_ACTIVITY_. Pictures are not part of the copy. Set down exactly the lines from the one containing "Task: Click the Shipping $0.00 amount" through the last line of the material below.

_DATASET_.
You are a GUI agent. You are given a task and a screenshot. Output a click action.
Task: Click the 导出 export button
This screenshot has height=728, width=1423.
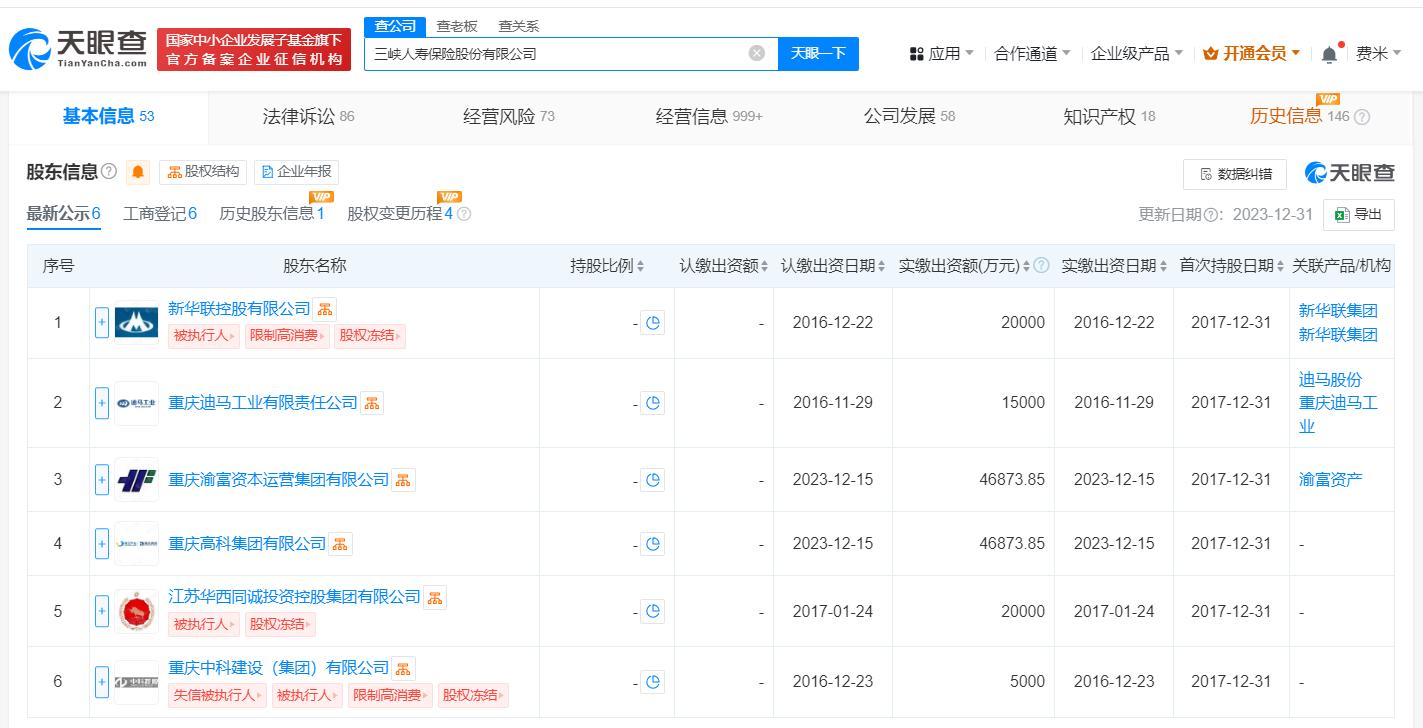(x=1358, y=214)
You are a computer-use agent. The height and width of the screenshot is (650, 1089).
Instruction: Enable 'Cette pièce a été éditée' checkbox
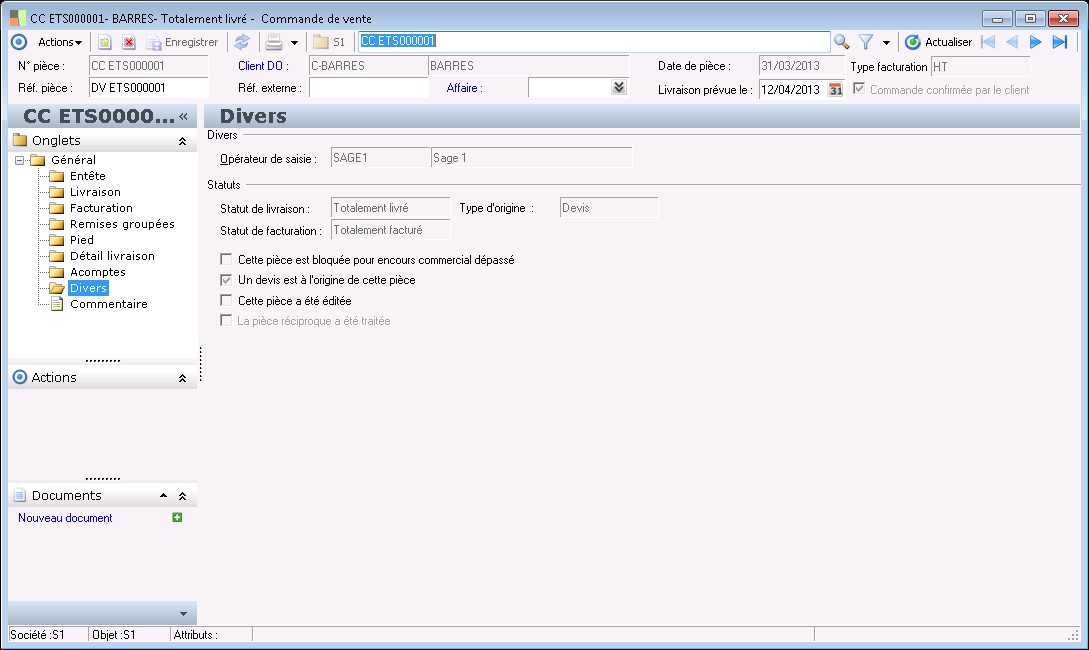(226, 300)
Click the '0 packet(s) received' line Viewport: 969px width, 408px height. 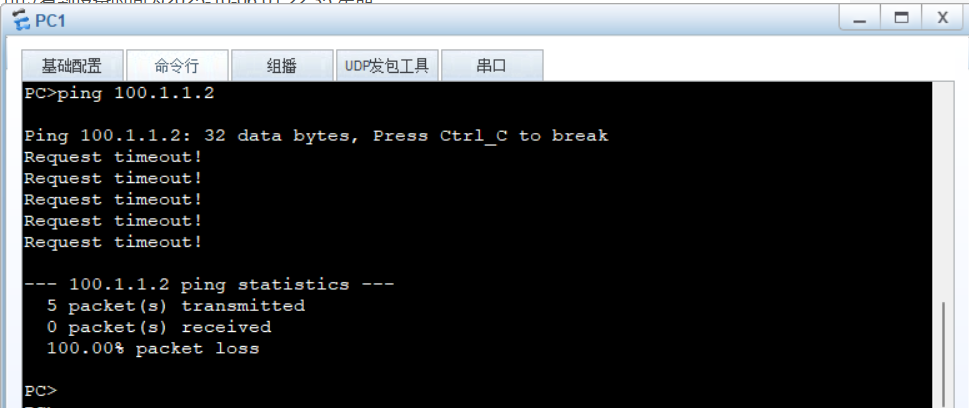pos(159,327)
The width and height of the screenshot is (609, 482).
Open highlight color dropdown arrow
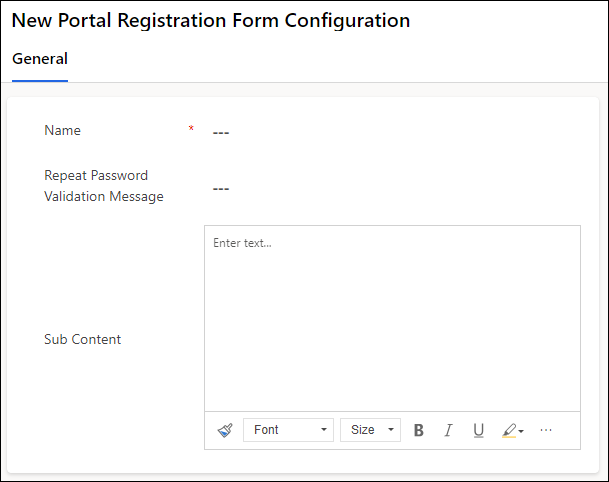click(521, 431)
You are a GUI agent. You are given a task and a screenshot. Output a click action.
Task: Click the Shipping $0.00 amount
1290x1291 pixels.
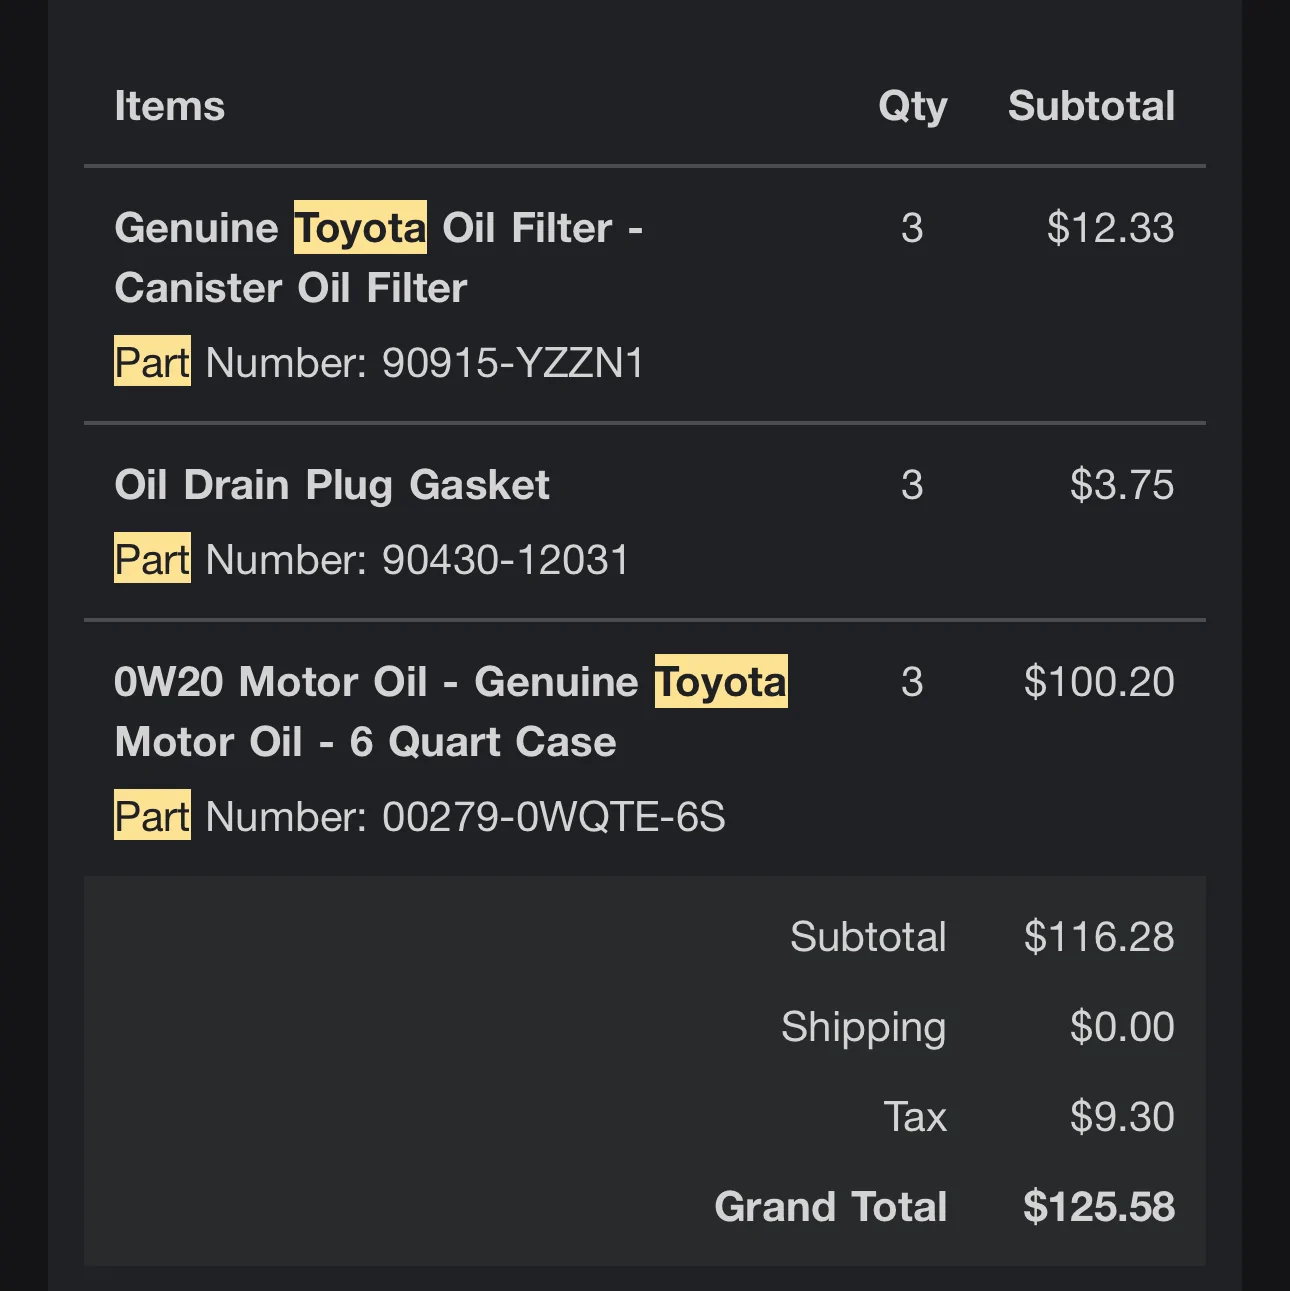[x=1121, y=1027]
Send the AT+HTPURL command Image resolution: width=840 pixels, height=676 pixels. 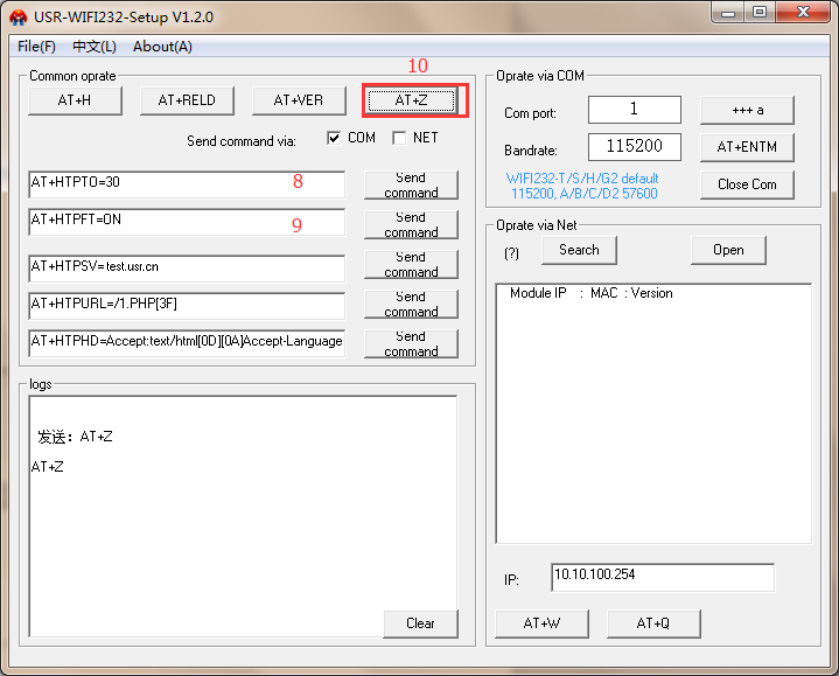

_RESULT OF THIS EXERCISE_.
Task: Click the Shipping $0.00 amount
1290x1291 pixels.
[x=1121, y=1027]
Send the AT+HTPURL command Image resolution: width=840 pixels, height=676 pixels. 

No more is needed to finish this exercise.